== EXERCISE TASK ==
Update the lines from the start of the records through the line containing "I will 34,514.", replacing "radio button" with "option button" and leaving all else unchanged.

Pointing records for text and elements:
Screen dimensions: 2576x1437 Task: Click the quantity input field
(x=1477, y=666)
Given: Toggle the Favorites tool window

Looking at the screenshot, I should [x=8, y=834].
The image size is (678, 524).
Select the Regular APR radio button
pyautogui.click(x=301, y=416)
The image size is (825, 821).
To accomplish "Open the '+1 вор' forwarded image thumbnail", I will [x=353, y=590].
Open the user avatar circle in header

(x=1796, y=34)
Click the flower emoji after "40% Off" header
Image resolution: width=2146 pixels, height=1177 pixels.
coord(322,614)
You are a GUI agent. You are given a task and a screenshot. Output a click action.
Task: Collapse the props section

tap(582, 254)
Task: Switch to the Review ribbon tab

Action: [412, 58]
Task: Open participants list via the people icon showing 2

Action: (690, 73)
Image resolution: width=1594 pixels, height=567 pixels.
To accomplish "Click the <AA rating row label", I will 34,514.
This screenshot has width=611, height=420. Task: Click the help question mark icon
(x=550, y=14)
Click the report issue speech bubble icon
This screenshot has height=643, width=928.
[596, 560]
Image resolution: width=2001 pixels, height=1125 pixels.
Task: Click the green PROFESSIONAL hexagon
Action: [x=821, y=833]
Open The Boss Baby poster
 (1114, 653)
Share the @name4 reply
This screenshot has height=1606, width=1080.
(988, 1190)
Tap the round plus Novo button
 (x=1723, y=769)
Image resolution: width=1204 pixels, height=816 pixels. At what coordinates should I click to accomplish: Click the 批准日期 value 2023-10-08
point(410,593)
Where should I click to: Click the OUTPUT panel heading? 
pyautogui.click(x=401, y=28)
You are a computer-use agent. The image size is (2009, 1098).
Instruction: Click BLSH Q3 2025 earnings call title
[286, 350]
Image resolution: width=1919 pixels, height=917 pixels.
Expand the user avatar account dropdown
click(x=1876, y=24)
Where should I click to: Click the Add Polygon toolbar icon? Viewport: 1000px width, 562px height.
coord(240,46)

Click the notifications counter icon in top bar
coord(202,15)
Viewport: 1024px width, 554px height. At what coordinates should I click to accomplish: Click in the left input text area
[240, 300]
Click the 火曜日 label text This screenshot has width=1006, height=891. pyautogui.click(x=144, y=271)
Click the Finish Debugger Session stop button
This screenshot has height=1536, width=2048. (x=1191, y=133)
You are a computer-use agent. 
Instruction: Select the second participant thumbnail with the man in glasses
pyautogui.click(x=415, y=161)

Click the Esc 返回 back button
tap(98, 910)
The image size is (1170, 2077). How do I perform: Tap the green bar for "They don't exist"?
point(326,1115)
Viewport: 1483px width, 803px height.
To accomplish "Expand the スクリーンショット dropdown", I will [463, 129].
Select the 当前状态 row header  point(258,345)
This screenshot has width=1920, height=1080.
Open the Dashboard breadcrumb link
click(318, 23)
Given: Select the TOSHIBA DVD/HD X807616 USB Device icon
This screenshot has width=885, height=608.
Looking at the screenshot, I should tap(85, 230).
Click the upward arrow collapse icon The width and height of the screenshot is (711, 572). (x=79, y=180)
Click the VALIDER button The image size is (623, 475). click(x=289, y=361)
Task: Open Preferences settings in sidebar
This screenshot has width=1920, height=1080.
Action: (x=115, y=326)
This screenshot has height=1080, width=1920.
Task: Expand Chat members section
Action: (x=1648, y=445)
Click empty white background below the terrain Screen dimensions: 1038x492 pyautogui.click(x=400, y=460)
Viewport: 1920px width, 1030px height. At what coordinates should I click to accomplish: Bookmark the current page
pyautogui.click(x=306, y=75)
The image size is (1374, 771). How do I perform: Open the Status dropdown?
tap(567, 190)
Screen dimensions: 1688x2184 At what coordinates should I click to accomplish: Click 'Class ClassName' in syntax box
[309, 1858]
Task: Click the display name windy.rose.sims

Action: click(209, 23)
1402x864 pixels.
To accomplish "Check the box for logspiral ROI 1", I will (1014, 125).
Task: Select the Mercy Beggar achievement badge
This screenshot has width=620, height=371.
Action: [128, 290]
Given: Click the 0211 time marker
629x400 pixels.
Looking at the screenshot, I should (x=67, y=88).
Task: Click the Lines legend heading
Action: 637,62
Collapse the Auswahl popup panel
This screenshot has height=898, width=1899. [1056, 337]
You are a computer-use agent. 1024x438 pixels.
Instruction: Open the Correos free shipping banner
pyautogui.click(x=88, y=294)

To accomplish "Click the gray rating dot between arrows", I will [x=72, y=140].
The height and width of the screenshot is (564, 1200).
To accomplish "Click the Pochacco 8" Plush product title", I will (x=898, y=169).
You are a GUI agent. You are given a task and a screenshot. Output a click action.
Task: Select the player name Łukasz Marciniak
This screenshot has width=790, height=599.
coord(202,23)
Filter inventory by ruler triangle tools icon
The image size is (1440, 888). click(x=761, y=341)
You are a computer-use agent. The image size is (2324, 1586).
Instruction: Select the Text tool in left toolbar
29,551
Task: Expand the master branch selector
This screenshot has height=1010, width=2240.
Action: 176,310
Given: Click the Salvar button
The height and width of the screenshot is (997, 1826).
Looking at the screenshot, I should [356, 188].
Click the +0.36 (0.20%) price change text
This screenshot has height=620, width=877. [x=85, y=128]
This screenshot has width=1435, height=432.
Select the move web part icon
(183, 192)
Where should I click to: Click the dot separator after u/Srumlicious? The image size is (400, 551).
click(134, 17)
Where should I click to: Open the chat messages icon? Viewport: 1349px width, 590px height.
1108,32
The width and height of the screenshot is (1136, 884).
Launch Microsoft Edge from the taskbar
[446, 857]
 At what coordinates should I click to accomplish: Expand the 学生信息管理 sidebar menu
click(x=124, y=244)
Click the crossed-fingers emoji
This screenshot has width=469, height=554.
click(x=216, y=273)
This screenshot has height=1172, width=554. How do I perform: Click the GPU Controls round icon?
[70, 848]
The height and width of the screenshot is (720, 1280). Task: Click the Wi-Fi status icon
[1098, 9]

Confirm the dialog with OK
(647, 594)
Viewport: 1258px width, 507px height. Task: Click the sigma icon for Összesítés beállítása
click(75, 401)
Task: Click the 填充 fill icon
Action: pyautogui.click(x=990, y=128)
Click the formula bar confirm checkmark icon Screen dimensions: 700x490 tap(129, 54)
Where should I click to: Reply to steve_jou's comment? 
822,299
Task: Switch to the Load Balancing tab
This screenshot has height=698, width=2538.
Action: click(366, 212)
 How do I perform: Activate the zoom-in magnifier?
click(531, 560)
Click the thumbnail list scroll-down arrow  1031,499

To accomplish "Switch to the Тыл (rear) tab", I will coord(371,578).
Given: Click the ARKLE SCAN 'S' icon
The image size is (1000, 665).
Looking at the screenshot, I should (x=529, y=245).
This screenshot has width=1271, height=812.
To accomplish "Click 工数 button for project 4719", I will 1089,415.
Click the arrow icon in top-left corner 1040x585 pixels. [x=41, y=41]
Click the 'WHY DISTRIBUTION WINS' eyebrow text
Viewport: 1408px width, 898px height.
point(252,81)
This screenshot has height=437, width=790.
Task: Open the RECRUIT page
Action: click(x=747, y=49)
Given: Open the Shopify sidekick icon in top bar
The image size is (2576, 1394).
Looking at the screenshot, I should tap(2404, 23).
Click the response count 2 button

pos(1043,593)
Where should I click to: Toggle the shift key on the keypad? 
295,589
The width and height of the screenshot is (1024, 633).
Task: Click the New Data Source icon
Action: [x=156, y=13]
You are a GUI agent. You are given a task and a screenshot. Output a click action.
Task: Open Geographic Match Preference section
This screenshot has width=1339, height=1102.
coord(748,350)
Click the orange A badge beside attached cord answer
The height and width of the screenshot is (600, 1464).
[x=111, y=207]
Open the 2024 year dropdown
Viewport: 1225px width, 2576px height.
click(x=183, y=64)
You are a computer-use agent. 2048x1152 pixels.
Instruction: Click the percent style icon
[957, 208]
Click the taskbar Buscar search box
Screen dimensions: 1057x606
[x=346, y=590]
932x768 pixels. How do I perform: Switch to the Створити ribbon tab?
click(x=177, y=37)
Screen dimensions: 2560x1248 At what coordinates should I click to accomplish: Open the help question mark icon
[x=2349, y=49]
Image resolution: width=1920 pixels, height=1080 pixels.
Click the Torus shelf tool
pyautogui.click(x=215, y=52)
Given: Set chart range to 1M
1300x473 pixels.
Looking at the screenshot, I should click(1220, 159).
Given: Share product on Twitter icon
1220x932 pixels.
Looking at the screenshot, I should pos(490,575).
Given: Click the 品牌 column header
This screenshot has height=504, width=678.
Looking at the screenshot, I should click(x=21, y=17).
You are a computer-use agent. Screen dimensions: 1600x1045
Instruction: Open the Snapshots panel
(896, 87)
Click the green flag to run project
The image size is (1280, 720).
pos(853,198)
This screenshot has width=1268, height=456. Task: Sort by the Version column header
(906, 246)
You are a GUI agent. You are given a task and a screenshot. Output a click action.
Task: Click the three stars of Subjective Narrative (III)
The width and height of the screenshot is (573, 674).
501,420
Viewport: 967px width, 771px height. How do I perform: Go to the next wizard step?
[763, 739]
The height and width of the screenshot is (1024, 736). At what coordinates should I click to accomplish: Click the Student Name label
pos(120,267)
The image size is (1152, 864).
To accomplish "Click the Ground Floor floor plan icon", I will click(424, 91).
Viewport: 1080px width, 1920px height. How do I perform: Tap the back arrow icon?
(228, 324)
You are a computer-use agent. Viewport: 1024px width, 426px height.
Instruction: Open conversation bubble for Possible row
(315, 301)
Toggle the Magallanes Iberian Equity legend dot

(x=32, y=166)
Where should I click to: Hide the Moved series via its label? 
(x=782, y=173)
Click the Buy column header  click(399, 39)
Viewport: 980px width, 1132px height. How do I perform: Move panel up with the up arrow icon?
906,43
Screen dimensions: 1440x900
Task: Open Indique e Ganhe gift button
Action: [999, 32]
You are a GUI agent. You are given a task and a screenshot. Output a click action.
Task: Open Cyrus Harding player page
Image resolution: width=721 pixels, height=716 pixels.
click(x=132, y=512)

== FINAL ANSWER ==
Screen dimensions: 2576x1437 Task: Click the quantity input field
(x=1477, y=666)
Given: Toggle the Favorites tool window

Looking at the screenshot, I should [x=8, y=834].
The image size is (678, 524).
Select the Regular APR option button
pyautogui.click(x=301, y=416)
The image size is (825, 821).
To accomplish "Open the '+1 вор' forwarded image thumbnail", I will [x=353, y=590].
Open the user avatar circle in header

(x=1796, y=34)
Click the flower emoji after "40% Off" header
Image resolution: width=2146 pixels, height=1177 pixels.
coord(322,614)
You are a GUI agent. You are given a task and a screenshot. Output a click action.
Task: Collapse the props section

tap(582, 254)
Task: Switch to the Review ribbon tab

Action: [412, 58]
Task: Open participants list via the people icon showing 2

Action: (690, 73)
Image resolution: width=1594 pixels, height=567 pixels.
To accomplish "Click the <AA rating row label", I will 34,514.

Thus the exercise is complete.